Doubtless it's an interesting problem, to those who are interested in that sort of thing; otherwise Hilbert would not have included it in his list. But to me, and again I suspect, to many, the answer is a lot more interesting than the question, partly, but not only, because it is surprising.

The problem is this: Is there an algorithm that given any polynomial in any finite number of variables with coefficients in $\mathbb Z$, correctly answers the question: is at least one tuple of integers a zero of this polynomial?

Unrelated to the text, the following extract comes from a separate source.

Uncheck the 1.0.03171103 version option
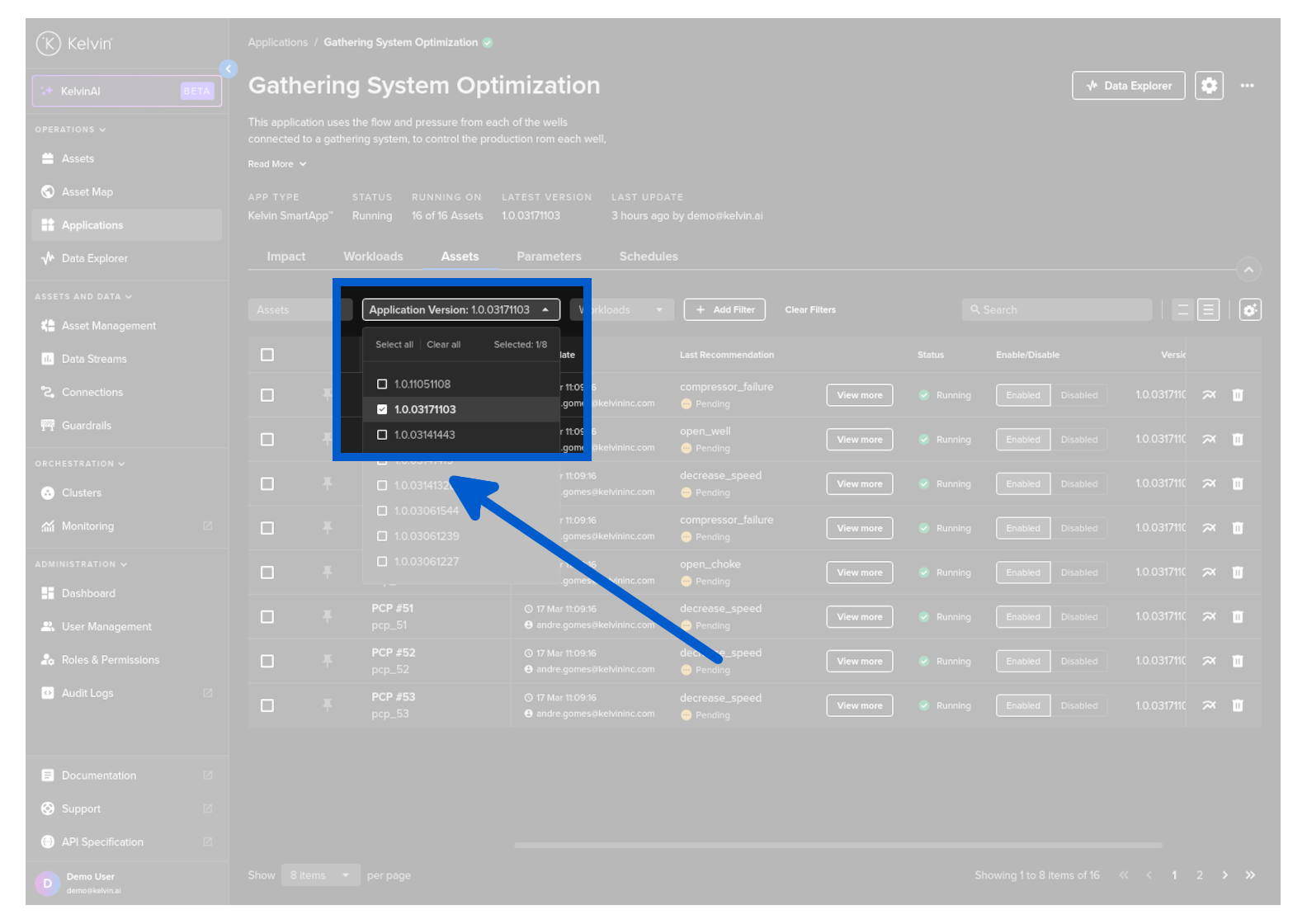Image resolution: width=1307 pixels, height=924 pixels. click(382, 409)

To understand the answer, let's establish some defintions:

  • A set $S$ of members of $\mathbb Z^n$ is diophantine if there is some $m\in\mathbb Z^+$ and some polynomial function $f$ in $m+n$ variables $y_1,\ldots,y_m,x_1,\ldots,x_n$ with coefficients in $\mathbb Z$ such that $(x_1,\ldots,x_n)\in S$ if and only if $\exists y_1,\ldots,y_m\in\mathbb Z\ f(y_1,\ldots,y_m,x_1,\ldots,x_n)=0$.
  • A set $S$ of members of $\mathbb Z^n$ is decidable if there is some algorithm that, given a member of $\mathbb Z^n$ correctly answers the question: Is this a member of $S$?
  • A set $S$ of members of $\mathbb Z^n$ is semi-decidable if there is some algorithm that, given a member of $\mathbb Z^n$, runs forever if the input is not a member of $S$, and ultimately halts if it is a member of $S$.

Obviously a set is decidable if and only if both the set and its complement are semi-decidable. The existence of semidecidable sets that are not decidable was discovered in the 1930s by several people working independently (I think including Stephen Kleene, Alan Turing, Alonzo Church and maybe others?) and some of them are noteworthy sets, e.g. the set of all satisfiable formulas in first-order logic.

Obviously all diophantine sets are semi-decidable.

The result that laid Hilbert's 10th problem to rest is Matiyasevich's theorem:

All semi-decidable sets are diophantine.

An immediate corollary is that no algorithm of the kind sought by Hilbert can exist.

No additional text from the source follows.